- Born: 1890 Potosi, Bolivia
- Died: 1953 (aged 62–63) La Paz, Bolivia
- Era: 20th century

= Eduardo Caba =

Bolivian composer

Eduardo Caba (1890–1953) was a Bolivian nationalist composer, a pianist and a music professor. He spent the most part of his professional life in Buenos Aires and his last ten years in La Paz.

== Biography ==
His parents were "Dr. Gregorio Caba, a distinguished Bolivian doctor, and Adelina Balsalia, an Italian lady of high culture and with a fine musical spirit". According to Salas and Pauletto (1938), Eduardo Caba's mother was his first music teacher.

In 1926, he moved to Buenos Aires and completed his higher studies in harmony. There he attended the classes of the Argentinean composer Felipe Boero. In 1927, he obtained a scholarship by the Bolivian government allowing him to improve his skills in Madrid where he was the alumnus of Joaquín Turina and of Pérez Casas. However, the Bolivian government withdrew its commitment and Caba was forced to give up his studies. Shortly later, Caba returned to Buenos Aires and integrated into Argentinean society, where he made good friends. His reputation grew, and his works were played at the Teatro Colón. In 1942, Caba moved from Buenos Aires to his home country after being appointed director of the National Conservatory of Music of La Paz. He also lived for two years in Montevideo with his family.

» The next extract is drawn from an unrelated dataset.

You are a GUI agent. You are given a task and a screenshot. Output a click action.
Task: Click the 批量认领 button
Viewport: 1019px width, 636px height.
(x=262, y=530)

From the outset of his career Caba won the praise of the renowned Spanish musicologist Adolfo Salazar, as Salas and Pauletto underscores, citing Salazar's comments in his book Música y músicos de hoy (1928) as well as his articles in the Spanish journal El Sol.

His compositions were interpreted at the La Revue musicale in Paris by the pianist Ricardo Viñes, one of the most active promoters of Caba's works, and the French composer and founder of the Revue, Henry Prunières, considered Caba as one of the most important representatives of values in Latin America. Ninon Vallin, the French soprano who often stayed in Buenos Aires and was present at twenty seasons of the Teatro Colón, has also interpreted Caba's works. Other promoters of the music of Caba include Beatriz Balzi and Mariana Alandia.

== Style ==
The musicologists Salas and Pauletto consider Caba as an "intuitive composer with the vernacular motives of his homeland". The vernacular aspects are probably the most characteristic of Caba's musical language.

But the intuitive character of Caba's work is probably the most interesting, and it is interesting to understand the origin of this "intuition". Salas and Pauletto, who knew personally Eduardo Caba, explain it in the following way:

Nacido al lado de los indios, con quienes convivió en su infancia, no es extraño que asimilara integralmente sus medios de expresión musical. Caba no es un folclorista, en la estricta acepción de la palabra, sino un compositor intuitivo, que crea sus motivos como lo hacen los mismos indígenas, es decir, tratando de transmitir sus tradiciones, danzas y cantares, porque él mismo se siente engendro del terruño, indio también.

A representative example of Caba's music is his dance Kollavina, recently interpreted by the Bolivian guitarist Marcos Puña, and presented in the book of the two aforementioned musicologists.

== Private life ==
Eduardo Caba married María del Carmen Huergo in Buenos Aires and had two sons, Gregorio et María Adelia.

== Main works ==
- 9 Aires indios (de Bolivia)
- Aires indios de Bolivia:
  - Andantino
  - Con reposo
  - Reposado muy expresivo
  - Calmado y expresivo
  - Andantino
  - Allegretto
- Ocho motivos folklóricos de los valles de Bolivia (eight folkloric motives from the valleys of Bolivia):
  - Allegretto
  - Alegre moderato y expresivo
  - Alegre y ritmo justo
  - Andante expresivo
  - Allegretto expresivo
  - Un poco lento y expresivo
  - Moderato
  - Alegre moderato
- Flor de bronce
- Kapuri (La Hilandera)
- Flor de amor
- Kollavina
- Indiecita
- Kori-Killa (Luna de oro)
- Himno al Sol, (version for piano)
- Potosí, Symphonic poem containing:
  - Leyenda Kechua
  - Monólogo Kechua
  - Danza Kechua
- Danzata, containing four dances for lute quartet

== Bibliography ==
- Adolfo Salazar (1928). Música y músicos de hoy. Madrid: Editorial El Mundo Latino.
- Samuel J.A. Salas, Pedro I. Pauletto, Pedro J.S. Salas (1938). Historia de la Música. Second volume: América Latina. Buenos Aires: Editorial José Joaquín de Araujo.
- Enzo Valenti Ferro (1983). Las voces: Teatro Colón, 1908-1982. Buenos Aires: Ediciones de Arte Gaglianone, ISBN 950-9004-36-7.
- Franklin Anaya Arze (1994). La música en Latinoamérica y en Bolivia. Cochabamba: Editorial Serrano.